- [ACTION ITEM]
Return the lines below exactly, please, from the one containing "Given: Click the magnifier icon in search box" through the last one, both included, and leave out any pictures.
- - -
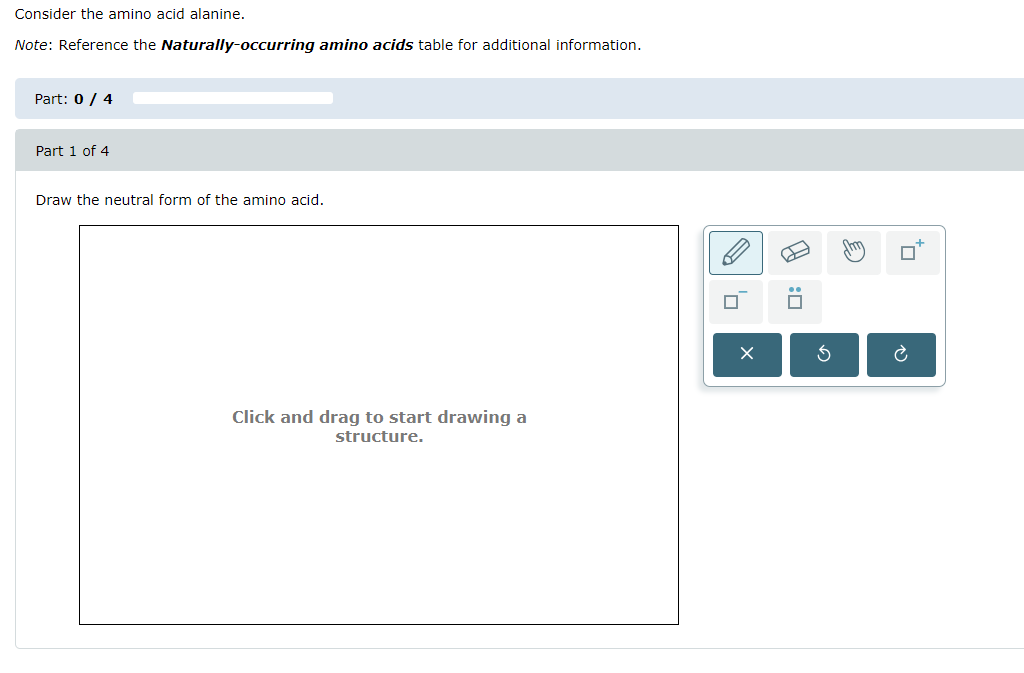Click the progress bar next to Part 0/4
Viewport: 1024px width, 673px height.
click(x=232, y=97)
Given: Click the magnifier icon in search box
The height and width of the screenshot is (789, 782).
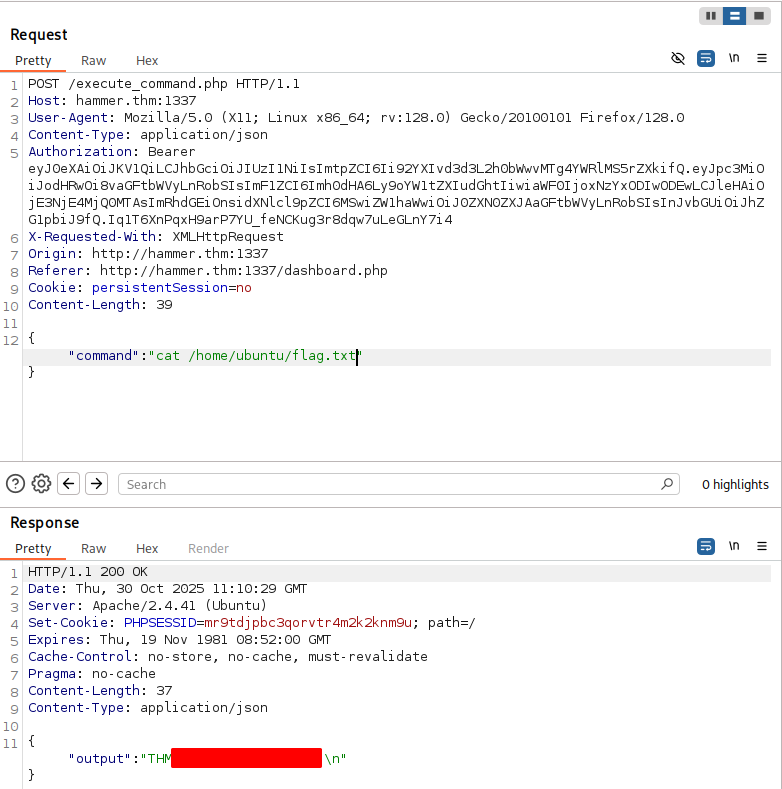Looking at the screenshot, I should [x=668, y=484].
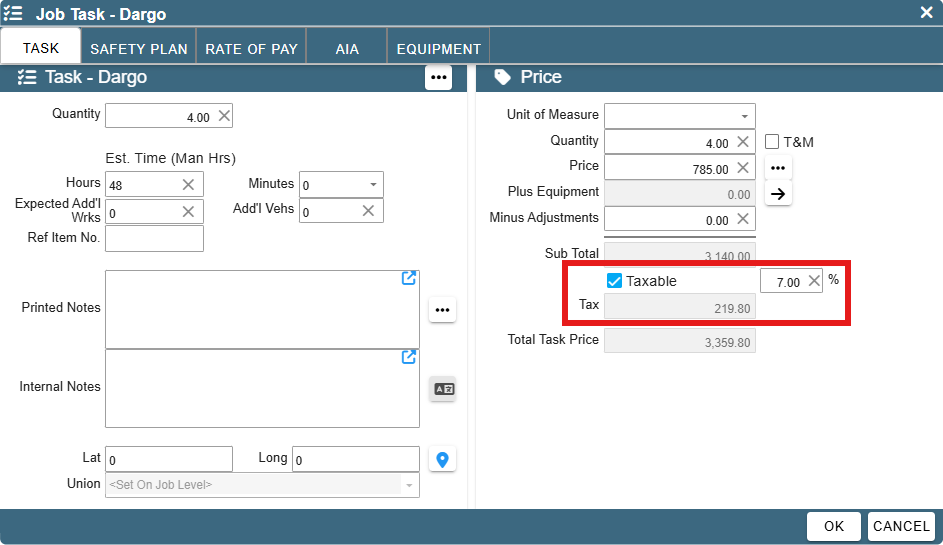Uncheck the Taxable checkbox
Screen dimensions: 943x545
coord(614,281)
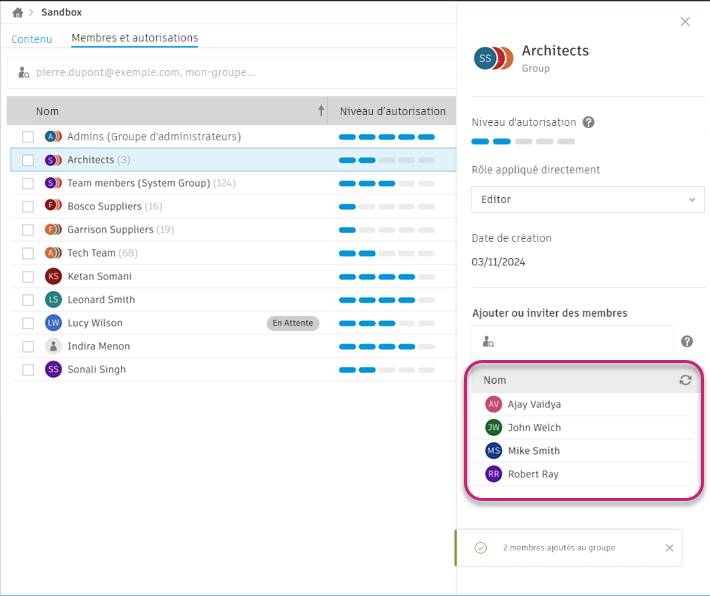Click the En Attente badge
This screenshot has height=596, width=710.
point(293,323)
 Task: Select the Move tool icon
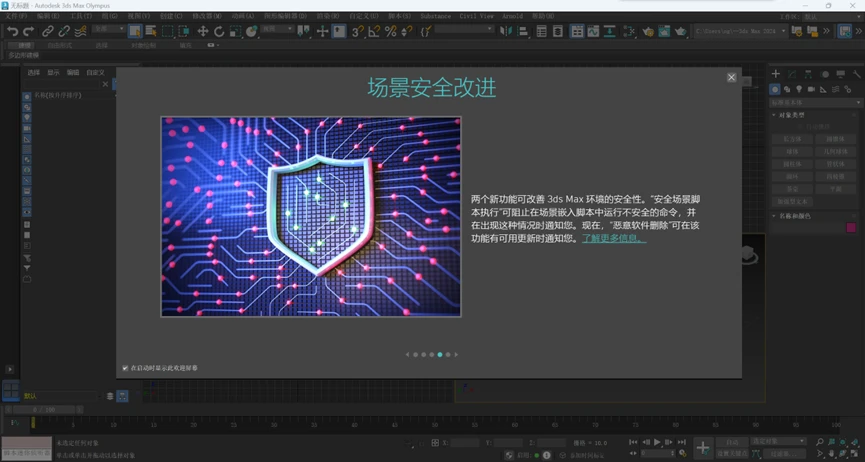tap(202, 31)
- - -
- [TASK SOLUTION]
Given: Click the magnifier icon in search box
The height and width of the screenshot is (789, 782).
Looking at the screenshot, I should [x=668, y=484].
Uncheck the Taxable checkbox
Screen dimensions: 943x545
coord(614,281)
Click the En Attente badge
This screenshot has height=596, width=710.
point(293,323)
 Task: Select the Move tool icon
tap(202, 31)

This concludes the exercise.